INFORMATION below:

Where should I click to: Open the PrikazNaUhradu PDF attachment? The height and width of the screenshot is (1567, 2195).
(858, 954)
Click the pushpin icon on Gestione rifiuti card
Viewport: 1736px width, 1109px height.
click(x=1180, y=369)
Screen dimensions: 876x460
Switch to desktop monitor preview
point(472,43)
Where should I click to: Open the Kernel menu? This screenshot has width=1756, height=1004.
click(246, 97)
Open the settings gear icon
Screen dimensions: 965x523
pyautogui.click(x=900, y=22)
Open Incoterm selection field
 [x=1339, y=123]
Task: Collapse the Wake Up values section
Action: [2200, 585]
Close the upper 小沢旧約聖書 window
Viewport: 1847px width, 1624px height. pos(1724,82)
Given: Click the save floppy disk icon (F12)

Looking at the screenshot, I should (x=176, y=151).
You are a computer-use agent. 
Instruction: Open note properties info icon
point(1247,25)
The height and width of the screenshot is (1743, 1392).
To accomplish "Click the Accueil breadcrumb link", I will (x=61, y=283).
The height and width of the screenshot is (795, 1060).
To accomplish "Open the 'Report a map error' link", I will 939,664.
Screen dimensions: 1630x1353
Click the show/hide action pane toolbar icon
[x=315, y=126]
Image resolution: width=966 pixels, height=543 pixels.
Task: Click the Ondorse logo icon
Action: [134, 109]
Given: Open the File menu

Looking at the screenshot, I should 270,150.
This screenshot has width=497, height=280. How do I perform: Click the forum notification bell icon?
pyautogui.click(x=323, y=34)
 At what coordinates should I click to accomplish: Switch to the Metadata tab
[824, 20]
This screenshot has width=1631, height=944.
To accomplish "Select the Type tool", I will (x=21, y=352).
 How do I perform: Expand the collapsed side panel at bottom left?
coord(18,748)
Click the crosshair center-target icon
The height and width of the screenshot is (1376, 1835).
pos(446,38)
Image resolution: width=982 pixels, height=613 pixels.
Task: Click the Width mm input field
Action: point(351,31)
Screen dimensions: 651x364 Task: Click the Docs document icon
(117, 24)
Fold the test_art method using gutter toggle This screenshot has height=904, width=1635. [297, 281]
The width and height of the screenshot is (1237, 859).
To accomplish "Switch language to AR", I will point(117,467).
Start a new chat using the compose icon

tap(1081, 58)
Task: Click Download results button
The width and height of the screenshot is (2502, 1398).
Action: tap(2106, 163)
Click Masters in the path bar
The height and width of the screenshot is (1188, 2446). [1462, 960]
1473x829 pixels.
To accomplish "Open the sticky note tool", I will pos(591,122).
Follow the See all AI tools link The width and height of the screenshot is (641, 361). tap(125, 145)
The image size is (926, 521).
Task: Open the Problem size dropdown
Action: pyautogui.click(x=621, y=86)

End of INFORMATION.

# WHAT IS EXPECTED:
Please reply with an exact copy of the lines above, starting at the first and ending at the line that holds "Open the settings gear icon".

# RESPONSE TO THIS TASK:
Where should I click to: Open the PrikazNaUhradu PDF attachment? The height and width of the screenshot is (1567, 2195).
(858, 954)
Click the pushpin icon on Gestione rifiuti card
Viewport: 1736px width, 1109px height.
click(x=1180, y=369)
Screen dimensions: 876x460
Switch to desktop monitor preview
point(472,43)
Where should I click to: Open the Kernel menu? This screenshot has width=1756, height=1004.
click(246, 97)
Open the settings gear icon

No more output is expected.